**Problem to work on:** Your answer must contain only the lines from the one containing "Screen dimensions: 1142x848" through the end of the entries below, reproduced character for character.

Records drawn from a dataset
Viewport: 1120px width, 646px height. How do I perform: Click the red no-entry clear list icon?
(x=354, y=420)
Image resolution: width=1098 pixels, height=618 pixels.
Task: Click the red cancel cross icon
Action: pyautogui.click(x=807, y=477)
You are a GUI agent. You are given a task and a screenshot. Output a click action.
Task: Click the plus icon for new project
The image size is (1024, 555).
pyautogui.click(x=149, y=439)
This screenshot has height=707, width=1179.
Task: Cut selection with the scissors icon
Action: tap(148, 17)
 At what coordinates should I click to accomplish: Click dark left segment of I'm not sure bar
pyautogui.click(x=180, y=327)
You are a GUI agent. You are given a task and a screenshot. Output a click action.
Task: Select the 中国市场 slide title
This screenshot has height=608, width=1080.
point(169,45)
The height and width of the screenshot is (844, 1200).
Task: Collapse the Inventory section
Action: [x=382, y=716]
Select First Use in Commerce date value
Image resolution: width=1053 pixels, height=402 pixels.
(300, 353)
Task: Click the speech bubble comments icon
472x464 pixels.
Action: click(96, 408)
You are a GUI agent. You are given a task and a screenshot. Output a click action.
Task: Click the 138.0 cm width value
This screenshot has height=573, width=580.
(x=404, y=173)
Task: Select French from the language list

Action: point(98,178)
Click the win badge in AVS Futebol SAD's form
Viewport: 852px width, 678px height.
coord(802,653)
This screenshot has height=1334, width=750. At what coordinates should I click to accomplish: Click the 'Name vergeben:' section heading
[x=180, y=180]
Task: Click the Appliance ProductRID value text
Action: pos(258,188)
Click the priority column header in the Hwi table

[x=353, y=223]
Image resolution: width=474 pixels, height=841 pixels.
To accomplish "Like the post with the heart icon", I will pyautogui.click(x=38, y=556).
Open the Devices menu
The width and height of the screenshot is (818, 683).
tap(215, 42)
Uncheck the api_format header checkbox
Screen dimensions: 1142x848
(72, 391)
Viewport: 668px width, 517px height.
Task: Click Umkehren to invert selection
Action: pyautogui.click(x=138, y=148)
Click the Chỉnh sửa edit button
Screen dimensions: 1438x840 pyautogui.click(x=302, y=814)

**Reply to the task:**
Screen dimensions: 1142x848
(72, 391)
Viewport: 668px width, 517px height.
Task: Click Umkehren to invert selection
Action: pyautogui.click(x=138, y=148)
Click the Chỉnh sửa edit button
Screen dimensions: 1438x840 pyautogui.click(x=302, y=814)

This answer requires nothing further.